A truck was approaching. Bond could tell it was going to turn into the compound; it was already slowing down. He nudged Jeopardy and together they scrambled down the side of the hill until they reached the fence, then followed it along to the main gate. They were both wearing dark clothes. Provided they kept away from the side of the road, it was unlikely they would be seen. They stopped about ten yards from the security office. The truck turned and its headlights swept briefly across them.

‘Now,’ Bond said.

Jeopardy left him, straightening up and walking towards the entrance as if she had every right to be there. Four men had come out, once again checking the driver and the inside of the front cabin, but suddenly they had something else to contend with, a young woman who had appeared from nowhere.

‘Can you help me?’ Bond heard her say. ‘My car broke down. It’s just up the road.’

‘I’m sorry, lady. You can’t come in here.’

But she was already inside the complex. She had walked in front of the truck, through the open gate. She was moving forward, making for the door of the office.

‘Lady! Do you mind?’

‘I just need to make a call.’

Three of the men were closing on her. The fourth had stayed with the driver. Nobody noticed Bond on the other side of the truck as he slipped through the open gate then followed the fence as it stretched into the darkness. He had done it! The warehouse was in front of him. He had already decided that it was there that he would begin. Sin might be inside the white house. There might be files and photographs inside the administration block. But it was whatever work had to continue beyond nine o’clock at night that interested him. Jeopardy would make a nuisance of herself for the next ten minutes, refusing to leave until she had made a call to a non-existent garage. Hopefully, that would leave the way clear for him.

He kept close to the fence, being careful not to touch it. There were no cameras anywhere near, at least, not that he could see. The sliding doors had closed again, apart from a narrow crack. No way in there. He reached a wall of corrugated iron and began to follow it round, hoping for a secondary entrance. And found one, round the side, not used often. He could tell from the clumps of wild grass that had been allowed to grow in front of it. There was a single lock – a Yale cylinder. Provided it hadn’t been allowed to rust, it would present no problem to Bond who had come equipped. He knelt down and slid open the heel of his left shoe. There was a miniature pick and a tension wrench embedded inside. Bond set to work. Less than two minutes later there was a click and, using all his strength, he was able to wrench open the door. He was in.

The door led to a metal staircase surrounded by a rough, concrete wall. Bond took out his pistol – now fully loaded – and made his way up, listening out for any sounds above the dull throbbing and the clatter of metal against metal that had met his ears the moment he entered. The stairs continued. There were no doors, no corridors on the first two floors. At last he saw an opening ahead of him and, through it, the yellow glow of the warehouse interior.
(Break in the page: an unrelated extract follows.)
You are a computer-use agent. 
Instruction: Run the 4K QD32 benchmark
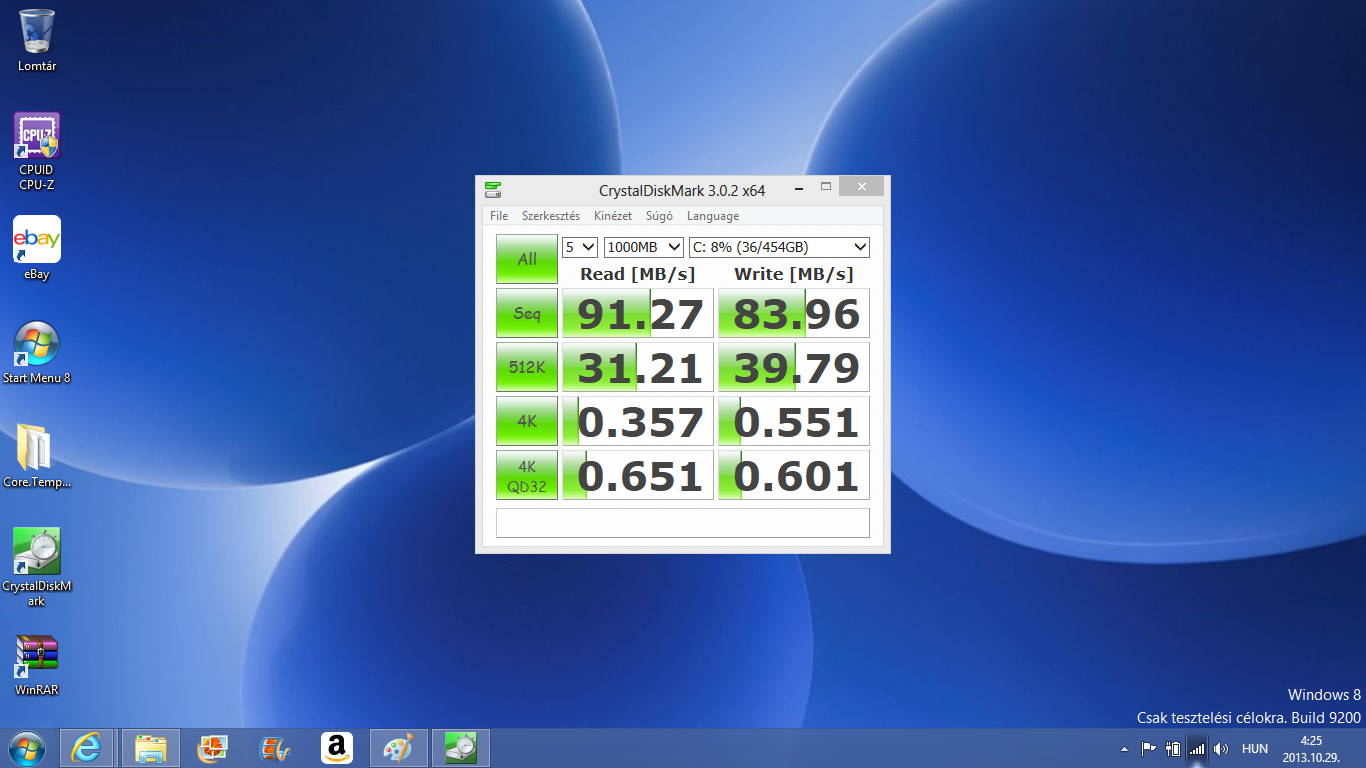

He still had no idea what he was about to find. Could there be a perfectly simple explanation for all this activity? No, dammit. Blue Diamond was meant to be an agency for low-grade contract work and employment and this place advertised itself as storage for heavy plant. Sin was hiding something. There could be no doubt.

Bond emerged onto a narrow gantry high up in the warehouse, with the sloping ceiling just above his head. He looked down in disbelief. He had thought this would be the moment when everything made sense but instead he was more baffled than ever.

The lowboy he had seen earlier had been parked in the middle of the warehouse and now it had been loaded up. A Vanguard rocket was lying there on its side, strapped down by a series of chains in a manner that was somehow reminiscent of Gulliver taken prisoner on the beach. It was an exact duplicate of the rocket he had seen at Wallops Island – even down to the colours and the markings. But there was one significant difference: this rocket clearly wasn’t intended to fly. Only the second and third stages had been constructed – from the nose cone down to the oxidiser tank and rocket motor. The first stage, the one that would actually propel it into the air, was missing. Worse than that, it seemed to have been cut off. The metal skin was torn and truncated as if some giant (Gulliver again) had snapped it in half. Workers – about half of them Korean – were securing it. Others were unfolding a huge tarpaulin. It was about to be transported somewhere and no one was to see what it was.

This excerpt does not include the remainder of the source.